TASK DETAILS:
Give back every record below word for word, with the pictures omitted.

Collected data entries
__________
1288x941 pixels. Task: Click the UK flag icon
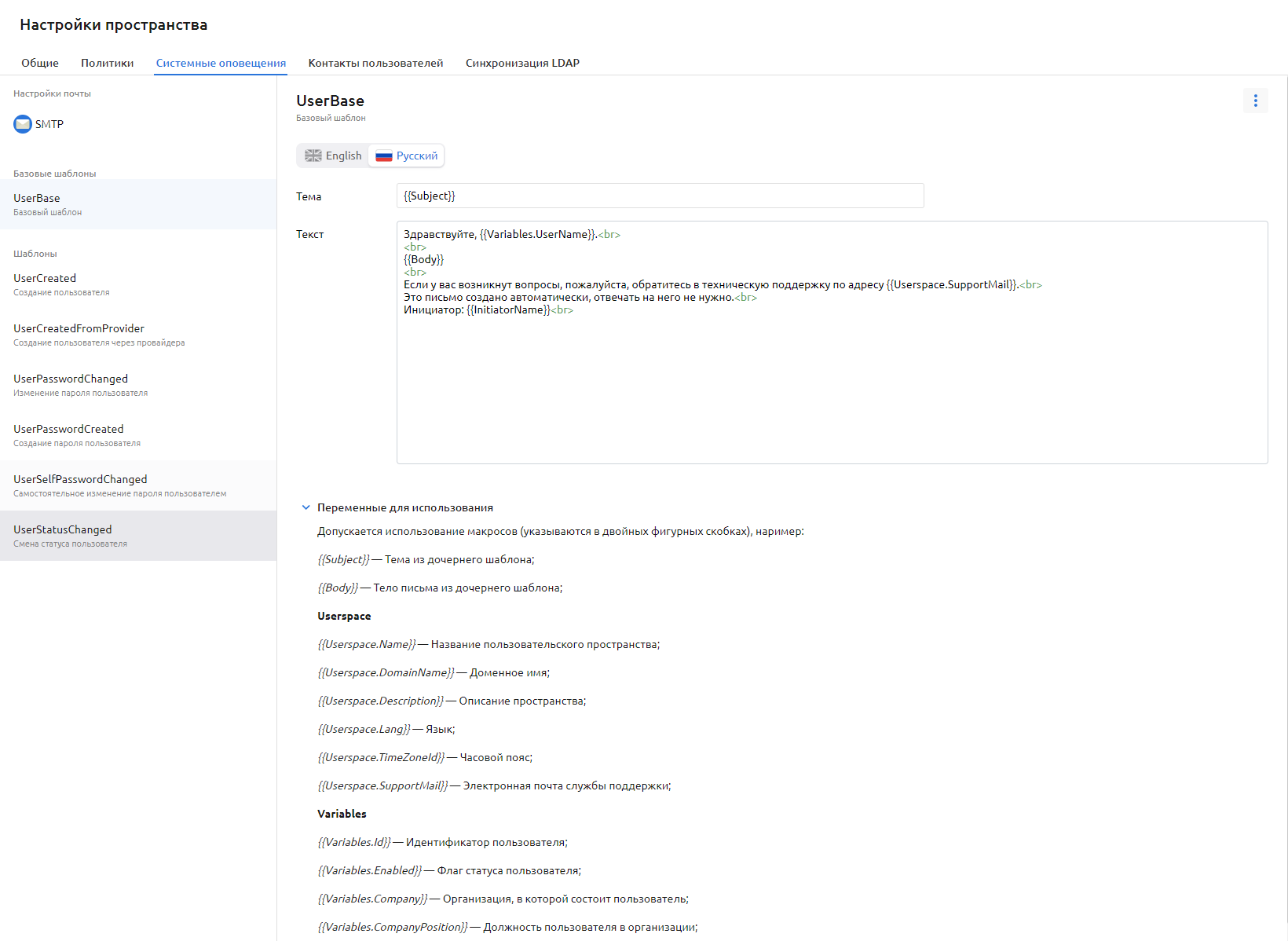click(313, 156)
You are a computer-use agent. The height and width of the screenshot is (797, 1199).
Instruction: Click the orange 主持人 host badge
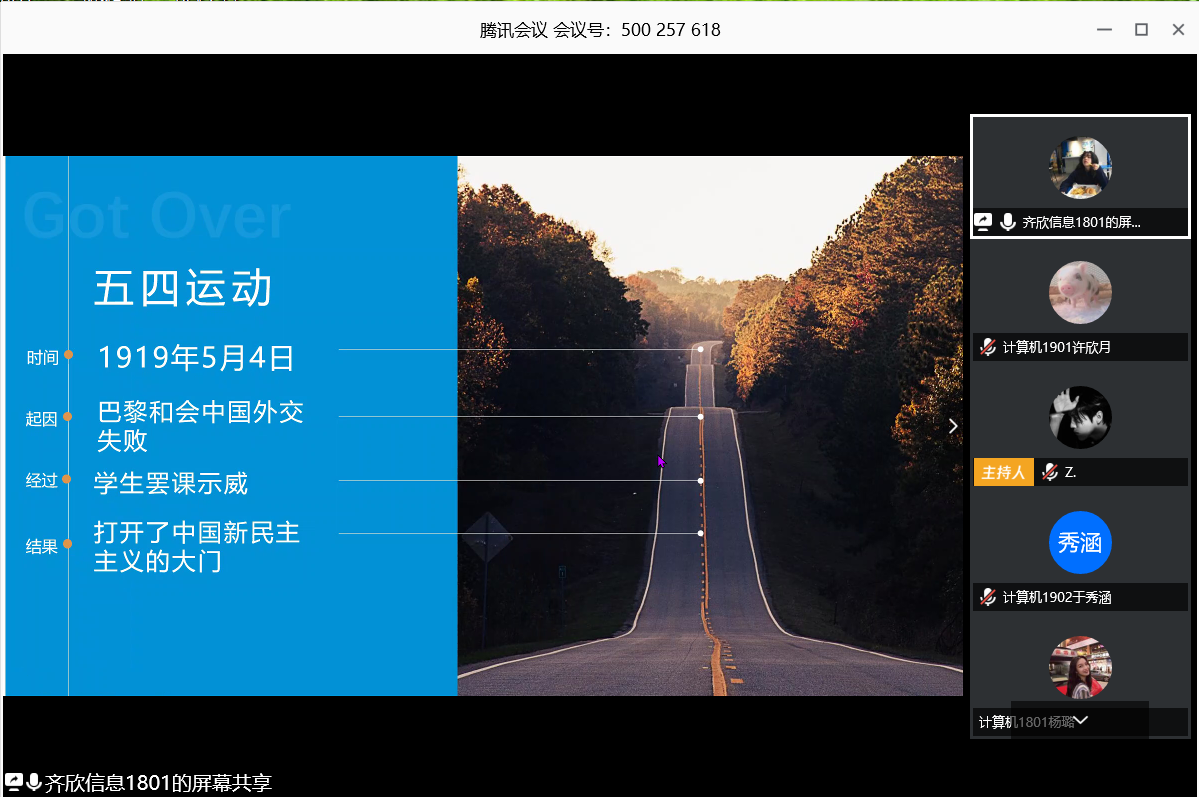point(1003,472)
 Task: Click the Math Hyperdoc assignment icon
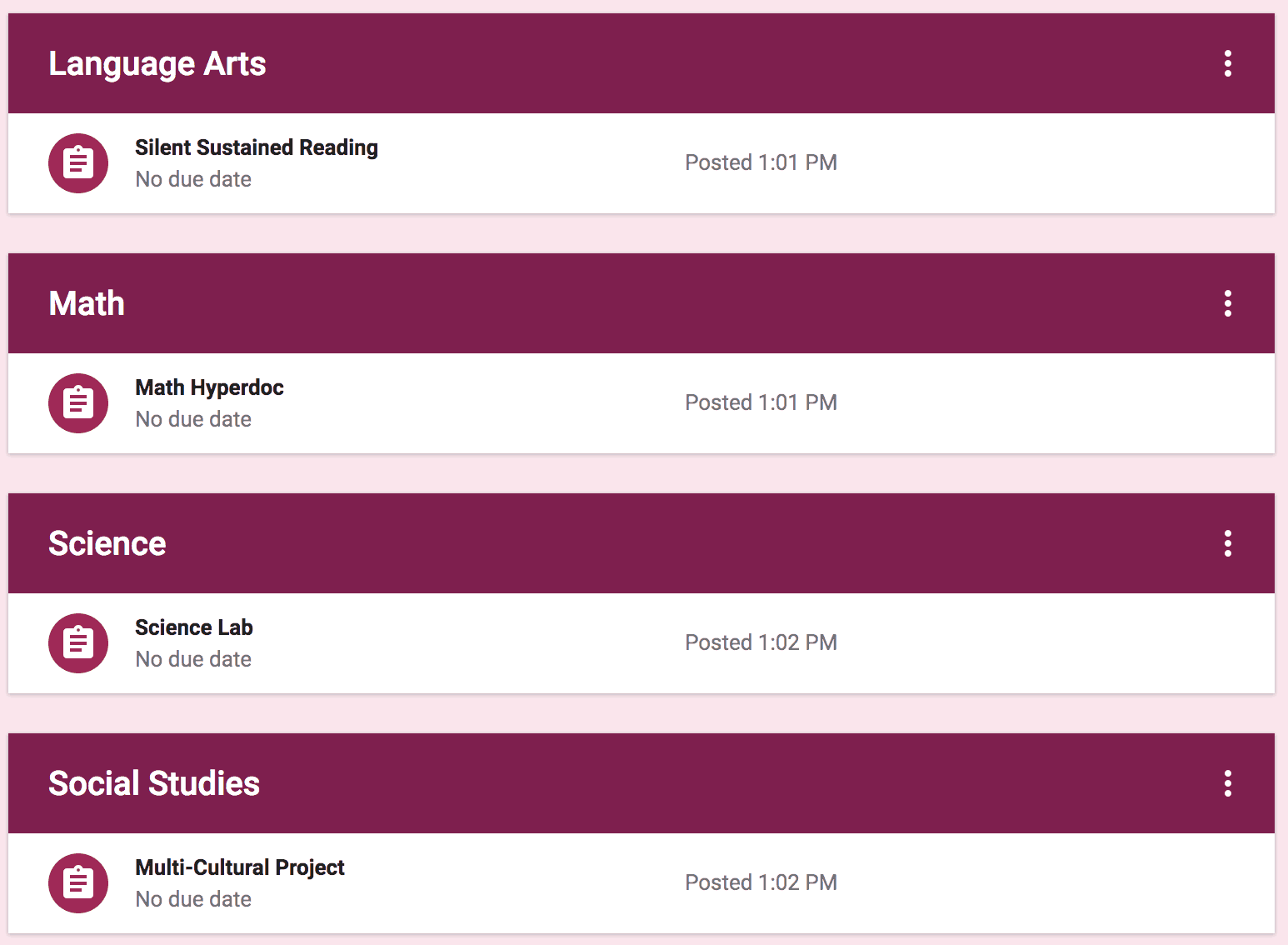(x=78, y=403)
__________
RESPONSE BELOW:
1288x941 pixels. Task: Click the UK flag icon
click(313, 156)
You are a computer-use agent. The height and width of the screenshot is (797, 1199).
Instruction: Click the orange 主持人 host badge
point(1003,472)
 Task: Click the Math Hyperdoc assignment icon
(x=78, y=403)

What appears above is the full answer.